>>

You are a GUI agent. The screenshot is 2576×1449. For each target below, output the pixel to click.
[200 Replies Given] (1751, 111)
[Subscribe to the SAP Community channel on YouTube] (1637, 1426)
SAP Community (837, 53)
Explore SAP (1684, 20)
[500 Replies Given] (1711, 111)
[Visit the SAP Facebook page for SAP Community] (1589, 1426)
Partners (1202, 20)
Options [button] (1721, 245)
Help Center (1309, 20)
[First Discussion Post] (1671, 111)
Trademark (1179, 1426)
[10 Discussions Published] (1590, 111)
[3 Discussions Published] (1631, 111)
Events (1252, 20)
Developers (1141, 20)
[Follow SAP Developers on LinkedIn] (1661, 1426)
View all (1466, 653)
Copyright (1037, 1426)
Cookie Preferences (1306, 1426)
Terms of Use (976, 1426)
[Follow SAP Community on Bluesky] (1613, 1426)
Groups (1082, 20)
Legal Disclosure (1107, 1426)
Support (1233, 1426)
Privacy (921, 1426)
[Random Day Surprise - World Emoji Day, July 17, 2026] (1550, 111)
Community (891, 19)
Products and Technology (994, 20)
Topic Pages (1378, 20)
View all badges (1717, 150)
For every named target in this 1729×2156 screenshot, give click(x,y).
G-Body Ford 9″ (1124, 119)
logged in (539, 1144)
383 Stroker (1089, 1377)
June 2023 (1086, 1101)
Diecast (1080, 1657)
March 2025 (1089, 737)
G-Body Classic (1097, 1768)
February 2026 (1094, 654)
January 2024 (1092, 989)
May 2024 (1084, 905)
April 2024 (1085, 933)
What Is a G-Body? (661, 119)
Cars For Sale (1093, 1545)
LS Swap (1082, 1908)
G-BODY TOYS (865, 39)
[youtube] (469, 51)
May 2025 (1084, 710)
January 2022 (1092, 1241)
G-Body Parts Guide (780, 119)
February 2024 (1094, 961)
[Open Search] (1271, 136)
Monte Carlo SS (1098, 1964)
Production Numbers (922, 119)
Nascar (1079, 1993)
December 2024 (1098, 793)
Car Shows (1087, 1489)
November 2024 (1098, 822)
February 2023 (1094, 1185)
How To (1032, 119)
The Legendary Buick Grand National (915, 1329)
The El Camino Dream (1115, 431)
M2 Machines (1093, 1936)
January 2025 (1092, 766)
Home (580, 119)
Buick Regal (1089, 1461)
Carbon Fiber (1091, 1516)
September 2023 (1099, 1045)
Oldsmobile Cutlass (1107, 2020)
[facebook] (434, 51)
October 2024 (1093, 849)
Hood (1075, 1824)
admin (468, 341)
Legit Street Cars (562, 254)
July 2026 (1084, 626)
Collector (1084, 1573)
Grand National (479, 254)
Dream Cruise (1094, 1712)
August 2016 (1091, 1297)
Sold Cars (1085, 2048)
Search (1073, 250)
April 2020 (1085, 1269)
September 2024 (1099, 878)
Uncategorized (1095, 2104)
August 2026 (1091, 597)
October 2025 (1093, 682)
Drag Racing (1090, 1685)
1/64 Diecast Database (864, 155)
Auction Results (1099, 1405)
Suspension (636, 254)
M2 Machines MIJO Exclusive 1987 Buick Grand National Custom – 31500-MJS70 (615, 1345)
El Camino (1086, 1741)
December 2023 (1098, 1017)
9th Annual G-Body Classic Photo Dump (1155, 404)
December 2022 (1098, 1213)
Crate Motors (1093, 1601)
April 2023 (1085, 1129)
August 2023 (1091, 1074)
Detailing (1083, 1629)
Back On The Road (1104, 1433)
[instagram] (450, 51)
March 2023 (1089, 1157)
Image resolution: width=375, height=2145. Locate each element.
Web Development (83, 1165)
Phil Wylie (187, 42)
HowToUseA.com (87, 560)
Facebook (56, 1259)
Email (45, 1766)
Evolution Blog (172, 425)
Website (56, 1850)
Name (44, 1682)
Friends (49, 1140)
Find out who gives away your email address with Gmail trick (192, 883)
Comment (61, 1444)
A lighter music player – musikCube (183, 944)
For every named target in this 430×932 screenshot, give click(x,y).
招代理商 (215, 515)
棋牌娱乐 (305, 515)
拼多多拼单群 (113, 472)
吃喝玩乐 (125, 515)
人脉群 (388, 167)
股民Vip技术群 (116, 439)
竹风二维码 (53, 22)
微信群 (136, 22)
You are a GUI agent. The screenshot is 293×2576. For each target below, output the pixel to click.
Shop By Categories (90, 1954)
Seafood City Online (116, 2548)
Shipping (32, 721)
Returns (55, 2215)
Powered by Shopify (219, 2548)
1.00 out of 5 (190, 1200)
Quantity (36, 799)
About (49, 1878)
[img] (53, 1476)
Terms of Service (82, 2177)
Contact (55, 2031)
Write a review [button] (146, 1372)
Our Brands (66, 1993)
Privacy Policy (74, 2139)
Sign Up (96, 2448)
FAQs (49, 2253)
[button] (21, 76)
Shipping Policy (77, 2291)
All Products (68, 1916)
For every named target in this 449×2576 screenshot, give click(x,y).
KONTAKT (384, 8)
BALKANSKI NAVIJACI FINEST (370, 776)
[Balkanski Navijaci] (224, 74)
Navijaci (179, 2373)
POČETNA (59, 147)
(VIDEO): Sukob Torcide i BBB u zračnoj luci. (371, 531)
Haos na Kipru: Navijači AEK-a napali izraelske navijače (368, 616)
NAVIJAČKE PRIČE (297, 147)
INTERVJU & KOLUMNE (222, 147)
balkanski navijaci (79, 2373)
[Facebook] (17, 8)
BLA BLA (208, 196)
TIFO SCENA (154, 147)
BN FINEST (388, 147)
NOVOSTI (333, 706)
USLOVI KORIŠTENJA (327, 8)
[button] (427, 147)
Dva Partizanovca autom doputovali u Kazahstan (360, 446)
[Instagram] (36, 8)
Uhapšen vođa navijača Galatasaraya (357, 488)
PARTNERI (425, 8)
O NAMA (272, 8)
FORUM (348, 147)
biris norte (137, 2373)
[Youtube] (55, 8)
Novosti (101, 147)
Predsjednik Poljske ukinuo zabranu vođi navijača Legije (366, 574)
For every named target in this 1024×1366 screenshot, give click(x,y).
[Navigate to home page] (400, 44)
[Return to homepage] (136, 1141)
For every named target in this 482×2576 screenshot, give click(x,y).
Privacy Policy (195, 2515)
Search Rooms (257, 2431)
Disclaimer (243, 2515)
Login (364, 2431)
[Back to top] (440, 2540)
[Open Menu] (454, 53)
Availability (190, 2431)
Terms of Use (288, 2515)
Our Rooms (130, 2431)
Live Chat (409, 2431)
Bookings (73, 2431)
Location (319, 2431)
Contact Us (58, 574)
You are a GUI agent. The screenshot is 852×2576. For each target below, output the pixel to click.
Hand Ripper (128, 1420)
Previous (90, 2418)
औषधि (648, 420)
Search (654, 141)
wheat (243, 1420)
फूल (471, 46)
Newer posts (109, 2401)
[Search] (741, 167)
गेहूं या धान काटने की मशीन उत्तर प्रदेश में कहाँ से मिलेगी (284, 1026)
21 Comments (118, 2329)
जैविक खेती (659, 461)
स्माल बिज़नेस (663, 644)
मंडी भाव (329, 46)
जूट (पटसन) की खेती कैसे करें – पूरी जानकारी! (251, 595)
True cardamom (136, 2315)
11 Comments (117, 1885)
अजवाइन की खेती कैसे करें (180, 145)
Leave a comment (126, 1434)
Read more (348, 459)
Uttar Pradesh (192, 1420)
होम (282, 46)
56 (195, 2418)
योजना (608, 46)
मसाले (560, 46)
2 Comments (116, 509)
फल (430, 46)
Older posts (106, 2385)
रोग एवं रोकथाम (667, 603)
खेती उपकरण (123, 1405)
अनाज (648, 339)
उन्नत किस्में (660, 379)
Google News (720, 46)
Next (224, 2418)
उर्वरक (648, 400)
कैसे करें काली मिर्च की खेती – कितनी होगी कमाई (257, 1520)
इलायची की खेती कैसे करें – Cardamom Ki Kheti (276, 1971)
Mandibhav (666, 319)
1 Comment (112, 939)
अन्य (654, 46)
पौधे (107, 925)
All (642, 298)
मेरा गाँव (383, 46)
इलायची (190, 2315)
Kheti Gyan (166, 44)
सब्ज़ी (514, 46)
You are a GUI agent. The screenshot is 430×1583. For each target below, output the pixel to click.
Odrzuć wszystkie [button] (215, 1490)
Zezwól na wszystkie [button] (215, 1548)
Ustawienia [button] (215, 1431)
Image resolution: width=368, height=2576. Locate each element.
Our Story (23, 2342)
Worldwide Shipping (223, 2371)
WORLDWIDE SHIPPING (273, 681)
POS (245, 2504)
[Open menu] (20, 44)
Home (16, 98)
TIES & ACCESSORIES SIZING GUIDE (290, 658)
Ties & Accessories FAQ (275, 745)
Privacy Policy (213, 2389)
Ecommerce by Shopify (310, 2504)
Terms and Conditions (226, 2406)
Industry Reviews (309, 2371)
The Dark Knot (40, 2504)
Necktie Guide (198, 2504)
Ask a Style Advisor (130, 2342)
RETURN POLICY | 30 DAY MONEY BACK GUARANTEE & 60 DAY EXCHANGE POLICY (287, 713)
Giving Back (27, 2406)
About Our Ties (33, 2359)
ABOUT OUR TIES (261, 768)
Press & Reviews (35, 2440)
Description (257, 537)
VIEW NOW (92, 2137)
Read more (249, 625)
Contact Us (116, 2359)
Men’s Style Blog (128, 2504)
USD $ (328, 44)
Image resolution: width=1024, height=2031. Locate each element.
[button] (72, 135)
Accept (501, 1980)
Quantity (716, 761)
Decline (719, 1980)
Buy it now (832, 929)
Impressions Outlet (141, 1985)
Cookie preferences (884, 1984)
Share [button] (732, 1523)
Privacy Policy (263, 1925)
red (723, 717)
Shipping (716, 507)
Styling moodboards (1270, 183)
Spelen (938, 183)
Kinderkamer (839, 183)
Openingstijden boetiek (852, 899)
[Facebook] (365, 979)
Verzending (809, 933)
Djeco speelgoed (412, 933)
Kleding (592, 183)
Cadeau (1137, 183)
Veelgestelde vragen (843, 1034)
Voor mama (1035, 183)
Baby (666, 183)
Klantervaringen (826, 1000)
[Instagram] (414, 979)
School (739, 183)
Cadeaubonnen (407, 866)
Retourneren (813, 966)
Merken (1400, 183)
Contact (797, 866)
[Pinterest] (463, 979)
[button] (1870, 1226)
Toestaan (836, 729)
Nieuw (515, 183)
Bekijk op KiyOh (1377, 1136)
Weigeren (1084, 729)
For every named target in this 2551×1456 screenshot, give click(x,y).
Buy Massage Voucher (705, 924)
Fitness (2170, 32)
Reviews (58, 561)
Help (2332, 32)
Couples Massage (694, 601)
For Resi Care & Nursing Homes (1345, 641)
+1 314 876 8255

<<

# REQUIRED WORK
With the line containing "red (723, 717)" as the start and the last line of the listing as the end, restate that stretch word for word and nothing else.

# RESULT
red (723, 717)
Shipping (716, 507)
Styling moodboards (1270, 183)
Spelen (938, 183)
Kinderkamer (839, 183)
Openingstijden boetiek (852, 899)
[Facebook] (365, 979)
Verzending (809, 933)
Djeco speelgoed (412, 933)
Kleding (592, 183)
Cadeau (1137, 183)
Veelgestelde vragen (843, 1034)
Voor mama (1035, 183)
Baby (666, 183)
Klantervaringen (826, 1000)
[Instagram] (414, 979)
School (739, 183)
Cadeaubonnen (407, 866)
Retourneren (813, 966)
Merken (1400, 183)
Contact (797, 866)
[Pinterest] (463, 979)
[button] (1870, 1226)
Toestaan (836, 729)
Nieuw (515, 183)
Bekijk op KiyOh (1377, 1136)
Weigeren (1084, 729)
For every named target in this 2551×1456 screenshot, give click(x,y).
Buy Massage Voucher (705, 924)
Fitness (2170, 32)
Reviews (58, 561)
Help (2332, 32)
Couples Massage (694, 601)
For Resi Care & Nursing Homes (1345, 641)
+1 314 876 8255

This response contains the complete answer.